Ну, всё. Ещё раз обдумаю и начну!
Не знаю, представляет ли себе читатель технические трудности этого дела? Ведь я не собирался писать летопись, в которой древний Пимен, особо не утруждая себя размышлением, просто заносил на бумагу все новости дня наподобие живого телетайпа. С самого начала я решил пройти мимо хроникального рассказа о виденном, потому что для серьёзного отчёта о поездке в Африку нужны точные данные, а их в камере спецобъекта у меня не было. Волей-неволей пришлось поставить перед собой гораздо более сложную задачу — показа действительности через тщательно отобранные примеры: за неимением точного материала такой показ при наличии правильного отбора произведет достаточное впечатление. Однако тем труднее окажется моя задача!
Писать в тюрьме роман без бумаги и пера — чисто советская идея, и её подсказал мне пример писателя Бруно Ясен-ского, с которым мы случайно встретились в тридцать восьмом году на Лубянке — он ожидал очередного допроса, я — разговора с начальством, от которого зависела моя судьба. Избитый и растерзанный Ясенский, чтобы не сойти с ума, «писал» в голове очередной роман. Он сознался, что это трудно. Но ведь автор романов «Человек меняет кожу» и «Я жгу Париж» был профессиональным писателем, а настоящий писатель, имея опыт создания двух романов, легче скомпоновал бы в голове третий и тринадцатый.

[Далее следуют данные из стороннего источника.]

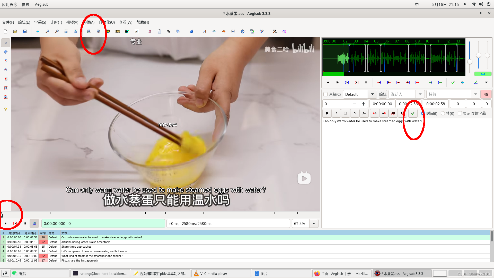The image size is (494, 278).
Task: Select subtitle row 'Share three approaches'
Action: pos(76,247)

Но я не был настоящим и никогда не считал себя таковым, и, тем не менее, хотел, чтобы моя продукция не так уж сильно отличалась от среднего литературного стандарта и чтобы воображаемый читатель не заснул бы при чтении моего произведения. Нужно было обдумать все детали, от титульного листа до примечаний и оглавления, распределить материал по главам, а главы — по разделам, и затем начать писать в голове текст, ничего не забывая, исправляя недочёты, замечая недомолвки, выбрасывая всё лишнее, Добиваясь доступного мне совершенства. И всё это время сохраняя в голове общий план и предназначенный им объём глав и разделов, сохраняя стиль речи отдельных персонажей и авторского текста, заостряя диалог, подыскивая эффектные начала и концовки. Уйма работы! На десятой воображаемой странице голова уже распухает от всевозможных «не забыть бы это», «надо после вот того вставить такое дополнение» и т. д.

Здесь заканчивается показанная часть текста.